Information supplied —
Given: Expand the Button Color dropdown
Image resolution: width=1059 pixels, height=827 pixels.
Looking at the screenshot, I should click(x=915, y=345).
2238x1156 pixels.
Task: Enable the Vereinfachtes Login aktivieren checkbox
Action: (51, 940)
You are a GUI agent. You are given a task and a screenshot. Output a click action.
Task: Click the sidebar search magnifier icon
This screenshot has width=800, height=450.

Short exercise — Can you repeat all of the records above word for word, with nothing changed?

The answer —
Given: Expand the Button Color dropdown
Image resolution: width=1059 pixels, height=827 pixels.
Looking at the screenshot, I should click(x=915, y=345).
2238x1156 pixels.
Task: Enable the Vereinfachtes Login aktivieren checkbox
Action: (51, 940)
You are a GUI agent. You are given a task and a screenshot. Output a click action.
Task: Click the sidebar search magnifier icon
This screenshot has width=800, height=450.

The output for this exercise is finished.